Intervention de Annie David

Réunion du 25 janvier 2011 à 22h10
Assistance médicalisée pour mourir — Article 2

Photo de Annie DavidAnnie David :

Il est certes bien tard, mes chers collègues, mais je ne regrette pas que ce débat ait eu lieu et que nous lui ayons consacré autant de temps. Ce thème nous touche effectivement tous.

Comme vous le savez, je suis cosignataire de la proposition de loi déposée par Guy Fischer et certains membres du groupe CRC-SPG. Avant de prendre cette décision, je me suis également beaucoup questionnée.

J’ai commencé par réfléchir à la manière dont je voudrais moi-même mourir si d’aventure j’étais atteinte d’une pathologie lourde, dégénérative et conduisant, à plus ou moins long terme, à la mort.

À l’instar de beaucoup d’entre nous, ma première et principale préoccupation est l’accès de toutes celles et tous ceux qui le souhaitent à des soins palliatifs leur permettant d’atténuer la douleur. Mais – nous le savons et vous l’avez rappelé, monsieur le ministre – tous les malades ne bénéficient pas de cet accès. C’est regrettable.

Voilà pourquoi je souhaite que, le moment venu, on ne m’inflige pas la souffrance, ni à moi ni à mes proches, d’endurer contre ma volonté une vie abîmée, usée, douloureuse, pénible, une vie que je n’aurai plus la force physique et mentale de supporter.
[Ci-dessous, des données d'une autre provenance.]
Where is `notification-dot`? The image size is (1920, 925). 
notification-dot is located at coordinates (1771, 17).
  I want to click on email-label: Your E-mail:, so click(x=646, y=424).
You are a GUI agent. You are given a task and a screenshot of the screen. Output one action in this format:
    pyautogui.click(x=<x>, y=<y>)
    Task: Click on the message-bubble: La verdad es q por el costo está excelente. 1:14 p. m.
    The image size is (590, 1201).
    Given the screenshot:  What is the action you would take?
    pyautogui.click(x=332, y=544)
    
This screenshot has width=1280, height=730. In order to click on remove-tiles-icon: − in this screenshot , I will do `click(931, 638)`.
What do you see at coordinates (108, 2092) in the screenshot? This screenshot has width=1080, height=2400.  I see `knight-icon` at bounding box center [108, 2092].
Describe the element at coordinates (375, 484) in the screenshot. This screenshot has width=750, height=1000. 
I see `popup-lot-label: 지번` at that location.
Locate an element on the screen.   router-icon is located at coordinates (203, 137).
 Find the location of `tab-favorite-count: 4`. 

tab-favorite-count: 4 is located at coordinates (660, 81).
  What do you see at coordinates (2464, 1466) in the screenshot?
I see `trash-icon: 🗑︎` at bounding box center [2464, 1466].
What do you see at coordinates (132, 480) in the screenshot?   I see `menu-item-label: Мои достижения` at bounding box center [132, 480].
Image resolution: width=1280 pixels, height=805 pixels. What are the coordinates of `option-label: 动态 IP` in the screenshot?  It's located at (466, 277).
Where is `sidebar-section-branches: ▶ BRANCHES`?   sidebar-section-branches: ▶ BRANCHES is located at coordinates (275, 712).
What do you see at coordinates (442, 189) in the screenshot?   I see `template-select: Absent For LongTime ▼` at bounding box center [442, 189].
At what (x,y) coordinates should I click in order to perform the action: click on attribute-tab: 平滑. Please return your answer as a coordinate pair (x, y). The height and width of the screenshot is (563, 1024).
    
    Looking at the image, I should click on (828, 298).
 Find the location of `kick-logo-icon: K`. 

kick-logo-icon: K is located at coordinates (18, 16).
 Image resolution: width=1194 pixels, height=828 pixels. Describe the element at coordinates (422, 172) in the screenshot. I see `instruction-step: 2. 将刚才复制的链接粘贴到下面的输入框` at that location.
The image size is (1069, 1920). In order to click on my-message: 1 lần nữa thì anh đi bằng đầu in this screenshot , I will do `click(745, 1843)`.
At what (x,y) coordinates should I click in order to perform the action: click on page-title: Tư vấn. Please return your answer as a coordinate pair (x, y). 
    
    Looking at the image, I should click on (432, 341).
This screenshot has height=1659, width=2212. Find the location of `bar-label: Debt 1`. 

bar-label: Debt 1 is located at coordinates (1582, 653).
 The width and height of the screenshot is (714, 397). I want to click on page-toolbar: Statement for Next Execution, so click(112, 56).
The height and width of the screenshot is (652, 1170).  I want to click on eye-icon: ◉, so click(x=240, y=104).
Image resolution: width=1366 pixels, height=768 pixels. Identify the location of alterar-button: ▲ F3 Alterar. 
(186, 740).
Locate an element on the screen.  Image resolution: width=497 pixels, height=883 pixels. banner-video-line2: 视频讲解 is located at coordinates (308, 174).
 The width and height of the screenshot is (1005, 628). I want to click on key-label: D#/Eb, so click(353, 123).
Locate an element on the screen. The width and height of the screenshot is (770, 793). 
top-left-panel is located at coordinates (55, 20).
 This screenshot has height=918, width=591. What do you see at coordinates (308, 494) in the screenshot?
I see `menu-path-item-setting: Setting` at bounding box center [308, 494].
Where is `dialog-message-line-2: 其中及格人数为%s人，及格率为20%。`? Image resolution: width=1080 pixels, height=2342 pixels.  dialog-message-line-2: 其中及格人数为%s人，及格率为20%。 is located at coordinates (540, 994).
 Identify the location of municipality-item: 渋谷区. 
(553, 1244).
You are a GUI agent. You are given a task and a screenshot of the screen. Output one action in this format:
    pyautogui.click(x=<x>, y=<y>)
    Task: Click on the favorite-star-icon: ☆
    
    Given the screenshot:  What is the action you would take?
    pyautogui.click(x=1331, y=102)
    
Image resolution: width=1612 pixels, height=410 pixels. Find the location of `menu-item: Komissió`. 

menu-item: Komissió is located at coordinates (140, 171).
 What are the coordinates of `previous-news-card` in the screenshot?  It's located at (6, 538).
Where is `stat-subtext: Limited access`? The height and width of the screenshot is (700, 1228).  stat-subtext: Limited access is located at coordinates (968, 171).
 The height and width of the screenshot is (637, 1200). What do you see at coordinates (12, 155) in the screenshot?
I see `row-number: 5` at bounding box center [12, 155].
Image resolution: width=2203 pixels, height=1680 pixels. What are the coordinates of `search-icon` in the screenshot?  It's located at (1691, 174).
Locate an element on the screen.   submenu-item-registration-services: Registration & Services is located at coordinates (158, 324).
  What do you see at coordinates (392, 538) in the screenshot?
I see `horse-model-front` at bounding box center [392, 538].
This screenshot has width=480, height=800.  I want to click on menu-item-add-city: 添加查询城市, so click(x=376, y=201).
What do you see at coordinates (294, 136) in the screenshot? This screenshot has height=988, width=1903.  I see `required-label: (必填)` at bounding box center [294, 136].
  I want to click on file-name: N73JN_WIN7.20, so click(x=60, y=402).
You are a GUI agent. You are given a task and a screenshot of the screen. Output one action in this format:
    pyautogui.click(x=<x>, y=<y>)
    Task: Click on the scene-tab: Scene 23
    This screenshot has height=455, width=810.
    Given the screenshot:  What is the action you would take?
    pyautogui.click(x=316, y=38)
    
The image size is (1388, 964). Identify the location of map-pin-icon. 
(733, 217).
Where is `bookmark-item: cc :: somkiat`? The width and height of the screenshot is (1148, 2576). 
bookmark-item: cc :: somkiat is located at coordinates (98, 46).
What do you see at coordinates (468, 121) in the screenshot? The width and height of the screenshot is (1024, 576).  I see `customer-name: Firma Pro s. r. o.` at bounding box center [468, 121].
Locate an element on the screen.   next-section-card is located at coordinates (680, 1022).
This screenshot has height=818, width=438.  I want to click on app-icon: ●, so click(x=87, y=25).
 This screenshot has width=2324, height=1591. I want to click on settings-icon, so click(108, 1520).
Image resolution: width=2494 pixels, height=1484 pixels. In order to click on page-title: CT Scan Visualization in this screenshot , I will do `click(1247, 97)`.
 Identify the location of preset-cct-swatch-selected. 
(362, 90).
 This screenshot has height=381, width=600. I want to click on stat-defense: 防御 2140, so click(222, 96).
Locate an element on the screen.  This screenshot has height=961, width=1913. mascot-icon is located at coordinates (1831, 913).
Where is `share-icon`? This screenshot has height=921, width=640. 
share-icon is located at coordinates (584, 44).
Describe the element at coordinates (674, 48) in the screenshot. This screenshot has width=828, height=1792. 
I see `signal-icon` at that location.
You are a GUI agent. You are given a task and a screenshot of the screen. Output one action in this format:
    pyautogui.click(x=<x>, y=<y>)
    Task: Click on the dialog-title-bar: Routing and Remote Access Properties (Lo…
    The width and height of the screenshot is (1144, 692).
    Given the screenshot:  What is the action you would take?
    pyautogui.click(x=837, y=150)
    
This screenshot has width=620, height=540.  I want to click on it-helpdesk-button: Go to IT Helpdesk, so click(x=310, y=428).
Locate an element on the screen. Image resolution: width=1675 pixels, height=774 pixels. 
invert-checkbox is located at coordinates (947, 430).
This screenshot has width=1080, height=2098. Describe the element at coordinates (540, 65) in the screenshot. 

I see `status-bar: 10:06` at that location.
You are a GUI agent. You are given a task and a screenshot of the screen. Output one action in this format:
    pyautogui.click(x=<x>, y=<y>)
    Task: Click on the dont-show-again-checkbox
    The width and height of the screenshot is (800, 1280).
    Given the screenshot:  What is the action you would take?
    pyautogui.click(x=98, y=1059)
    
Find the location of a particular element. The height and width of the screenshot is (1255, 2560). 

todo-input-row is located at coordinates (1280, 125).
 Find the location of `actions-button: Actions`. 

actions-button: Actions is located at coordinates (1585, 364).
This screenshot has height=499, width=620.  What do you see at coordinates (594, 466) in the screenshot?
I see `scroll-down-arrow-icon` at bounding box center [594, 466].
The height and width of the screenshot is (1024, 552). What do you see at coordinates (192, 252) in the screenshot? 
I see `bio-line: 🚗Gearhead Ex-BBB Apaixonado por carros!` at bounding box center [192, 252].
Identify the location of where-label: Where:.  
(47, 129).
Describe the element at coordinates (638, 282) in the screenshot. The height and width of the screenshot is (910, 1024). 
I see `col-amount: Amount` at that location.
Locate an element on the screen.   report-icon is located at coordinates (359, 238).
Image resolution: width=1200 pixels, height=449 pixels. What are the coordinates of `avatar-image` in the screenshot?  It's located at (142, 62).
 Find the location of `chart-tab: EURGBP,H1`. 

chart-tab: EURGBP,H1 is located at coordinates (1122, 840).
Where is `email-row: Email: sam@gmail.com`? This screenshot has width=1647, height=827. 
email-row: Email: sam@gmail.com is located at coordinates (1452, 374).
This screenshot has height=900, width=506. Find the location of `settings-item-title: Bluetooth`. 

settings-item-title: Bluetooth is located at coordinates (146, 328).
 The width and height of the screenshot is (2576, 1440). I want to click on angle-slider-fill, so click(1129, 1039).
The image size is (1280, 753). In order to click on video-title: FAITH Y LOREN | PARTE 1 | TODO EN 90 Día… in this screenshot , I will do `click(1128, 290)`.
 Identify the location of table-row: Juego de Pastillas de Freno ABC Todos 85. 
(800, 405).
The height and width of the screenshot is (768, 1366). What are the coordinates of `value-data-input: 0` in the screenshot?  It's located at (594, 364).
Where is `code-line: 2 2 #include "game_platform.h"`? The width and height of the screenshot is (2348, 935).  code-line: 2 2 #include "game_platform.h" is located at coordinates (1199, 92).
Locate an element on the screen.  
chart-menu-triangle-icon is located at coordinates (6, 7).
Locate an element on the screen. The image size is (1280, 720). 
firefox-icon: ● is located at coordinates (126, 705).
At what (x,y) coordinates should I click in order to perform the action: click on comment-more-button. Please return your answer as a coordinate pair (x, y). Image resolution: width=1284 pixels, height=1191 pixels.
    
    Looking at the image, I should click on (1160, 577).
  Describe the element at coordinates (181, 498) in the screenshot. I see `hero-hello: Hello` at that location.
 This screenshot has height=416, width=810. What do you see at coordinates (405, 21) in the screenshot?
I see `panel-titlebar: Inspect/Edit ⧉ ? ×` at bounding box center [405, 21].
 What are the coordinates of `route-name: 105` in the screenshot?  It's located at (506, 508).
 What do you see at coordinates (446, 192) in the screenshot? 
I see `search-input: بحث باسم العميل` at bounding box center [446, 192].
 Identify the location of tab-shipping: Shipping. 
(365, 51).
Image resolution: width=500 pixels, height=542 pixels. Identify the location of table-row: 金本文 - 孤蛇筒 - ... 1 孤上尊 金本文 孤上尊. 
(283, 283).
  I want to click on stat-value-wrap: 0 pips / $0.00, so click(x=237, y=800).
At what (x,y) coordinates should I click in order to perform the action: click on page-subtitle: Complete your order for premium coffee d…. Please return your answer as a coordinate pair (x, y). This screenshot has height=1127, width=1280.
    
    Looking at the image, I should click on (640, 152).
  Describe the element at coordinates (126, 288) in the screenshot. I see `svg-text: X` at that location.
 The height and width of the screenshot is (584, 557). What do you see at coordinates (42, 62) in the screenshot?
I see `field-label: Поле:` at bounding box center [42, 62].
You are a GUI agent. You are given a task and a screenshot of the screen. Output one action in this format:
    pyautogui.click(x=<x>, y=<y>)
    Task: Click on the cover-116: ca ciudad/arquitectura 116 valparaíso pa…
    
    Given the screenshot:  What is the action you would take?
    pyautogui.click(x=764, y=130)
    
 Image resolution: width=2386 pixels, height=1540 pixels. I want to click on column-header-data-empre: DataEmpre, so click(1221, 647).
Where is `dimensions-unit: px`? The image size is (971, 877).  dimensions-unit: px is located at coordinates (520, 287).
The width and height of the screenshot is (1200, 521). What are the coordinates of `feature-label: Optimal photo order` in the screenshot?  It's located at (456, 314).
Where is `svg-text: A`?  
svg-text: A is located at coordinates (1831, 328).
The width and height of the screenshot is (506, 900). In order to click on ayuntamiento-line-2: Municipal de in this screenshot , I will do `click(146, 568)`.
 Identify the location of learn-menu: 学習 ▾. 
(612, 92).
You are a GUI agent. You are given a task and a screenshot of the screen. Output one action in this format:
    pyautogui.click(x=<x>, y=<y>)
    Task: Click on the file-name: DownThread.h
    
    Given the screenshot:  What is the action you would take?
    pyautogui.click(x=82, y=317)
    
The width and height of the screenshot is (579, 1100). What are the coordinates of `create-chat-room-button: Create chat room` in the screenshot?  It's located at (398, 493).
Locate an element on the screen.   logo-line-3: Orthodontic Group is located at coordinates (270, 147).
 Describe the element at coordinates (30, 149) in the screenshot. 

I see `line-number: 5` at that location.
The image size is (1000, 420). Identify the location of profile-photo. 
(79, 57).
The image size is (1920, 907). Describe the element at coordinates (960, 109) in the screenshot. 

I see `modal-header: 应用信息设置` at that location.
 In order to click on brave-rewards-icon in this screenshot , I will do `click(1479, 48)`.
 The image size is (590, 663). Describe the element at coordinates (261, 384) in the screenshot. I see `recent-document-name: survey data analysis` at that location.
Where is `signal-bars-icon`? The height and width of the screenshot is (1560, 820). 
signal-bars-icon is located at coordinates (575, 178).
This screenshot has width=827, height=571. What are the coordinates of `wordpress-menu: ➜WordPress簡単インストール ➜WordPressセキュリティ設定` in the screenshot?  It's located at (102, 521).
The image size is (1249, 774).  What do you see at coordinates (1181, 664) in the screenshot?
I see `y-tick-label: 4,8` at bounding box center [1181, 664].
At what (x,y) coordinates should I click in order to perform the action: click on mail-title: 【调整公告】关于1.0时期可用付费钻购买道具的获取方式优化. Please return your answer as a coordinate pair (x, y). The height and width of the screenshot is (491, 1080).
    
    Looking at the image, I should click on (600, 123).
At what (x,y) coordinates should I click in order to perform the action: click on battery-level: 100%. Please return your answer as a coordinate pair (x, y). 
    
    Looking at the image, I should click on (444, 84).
Je veux que l’on me fasse l’ultime respect d’accepter le choix qui est le mien, celui de partir sans endurer de douleurs supplémentaires, tout comme je respecterai celles et ceux de mes proches qui choisiront de ne pas mettre fin à leur vie.

En somme, je souhaite que l’on respecte ma liberté et que l’on ne m’impose pas les choix des autres, que l’on se souvienne, le temps venu, de cette citation de Rosa Luxembourg : « La liberté, c’est toujours la liberté de l’autre. »

Aussi faut-il un cadre légal pour permettre de soustraire à d’éventuelles actions pénales les professionnels de santé qui accepteraient d’accompagner vers la mort les patients ayant pris une décision en ce sens.

Le cadre légal est d’autant plus important que la loi Leonetti – il en a déjà été beaucoup question –, aussi bénéfique soit-elle, ne résout pas à ce jour toutes les difficultés. Elle ne concerne pas, par exemple, les personnes pour qui la vie est devenue tellement insupportable qu’elles font le choix d’arrêter tout traitement, y compris palliatif, toute alimentation ou hydratation. Elle ne concerne également pas – cela a été dit – les souffrances morales. Elle ne satisfait surtout pas les aspirations des personnes souhaitant partir avant que la vie ne leur apparaisse plus que comme une souffrance ou une épreuve.

D’ailleurs, la loi Leonetti, dont la popularisation serait bénéfique à tous, ne tire elle-même pas toutes les conséquences de principes pourtant fondamentaux, qui sont reconnus depuis la loi du 4 mars 2002 relative aux droits des malades et à la qualité du système de santé et que les juristes appellent « l’autonomie des volontés ».

En revanche, je conteste l’analyse selon laquelle cette proposition de loi aurait une portée générale. Si, effectivement, elle ouvre à chacun le droit de décider en conscience de la fin de sa vie, elle n’est pas générale. Comme pour la plupart des droits, c’est une possibilité, un droit individuel, une faculté, c’est-à-dire une liberté, que nous offririons à nos concitoyens.

Notre pays ne peut pas plus longtemps continuer à priver de cette liberté une partie de sa population, au motif qu’une autre ne voudrait pas en bénéficier.

Nous ne voulons pas imposer notre choix. Mais nous demandons aussi à celles et ceux qui, parmi nous, voteraient contre cette proposition de loi de ne pas nous imposer le leur.